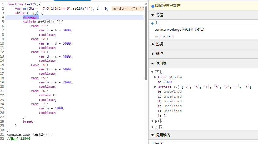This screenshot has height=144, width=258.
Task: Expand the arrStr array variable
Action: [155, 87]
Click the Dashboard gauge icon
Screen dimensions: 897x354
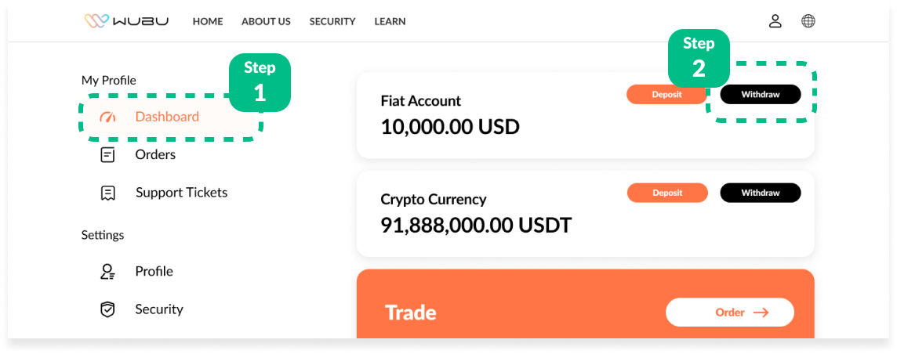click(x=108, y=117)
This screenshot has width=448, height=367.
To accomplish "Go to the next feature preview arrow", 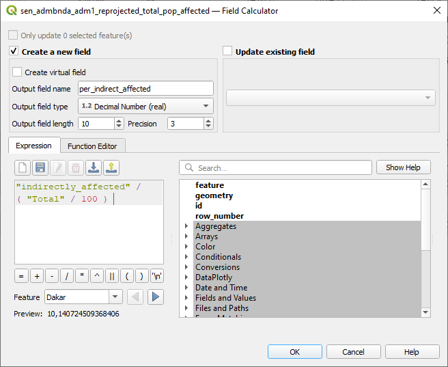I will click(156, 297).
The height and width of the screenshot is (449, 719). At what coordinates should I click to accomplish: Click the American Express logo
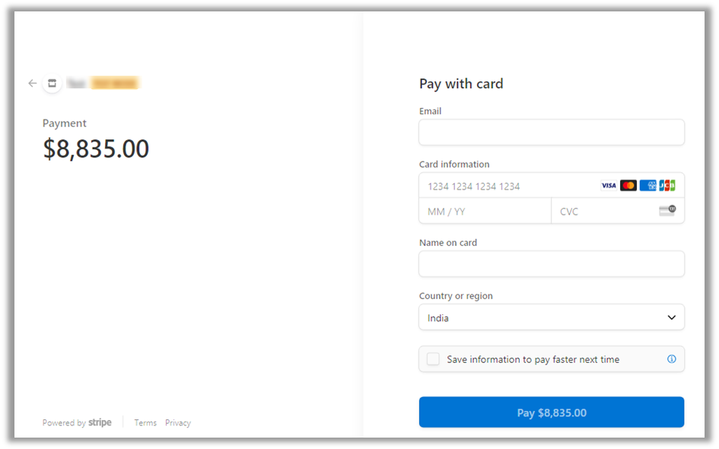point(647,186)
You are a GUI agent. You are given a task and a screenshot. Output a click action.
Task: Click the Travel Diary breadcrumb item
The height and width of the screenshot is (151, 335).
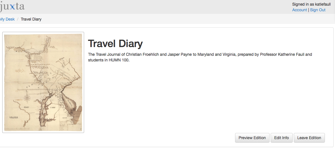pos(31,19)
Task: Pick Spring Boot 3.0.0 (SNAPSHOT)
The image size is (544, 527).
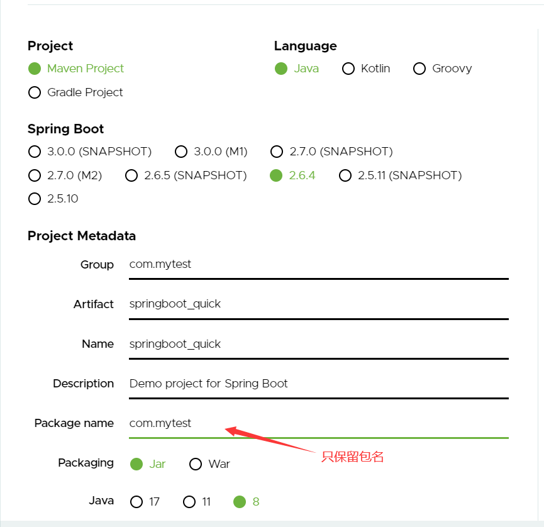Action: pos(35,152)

------------

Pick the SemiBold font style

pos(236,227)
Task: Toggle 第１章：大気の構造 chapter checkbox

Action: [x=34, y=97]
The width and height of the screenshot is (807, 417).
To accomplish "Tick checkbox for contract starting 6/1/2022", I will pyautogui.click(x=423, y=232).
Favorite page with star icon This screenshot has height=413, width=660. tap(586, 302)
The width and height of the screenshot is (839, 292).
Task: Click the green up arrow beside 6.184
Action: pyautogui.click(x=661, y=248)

------------

▶ **Exercise**
From the records above, pull out every line that contains the word "checkbox" and copy it in full. Case counts.

▶ **Written solution**
Task: Toggle 第１章：大気の構造 chapter checkbox
To accomplish "Tick checkbox for contract starting 6/1/2022", I will pyautogui.click(x=423, y=232).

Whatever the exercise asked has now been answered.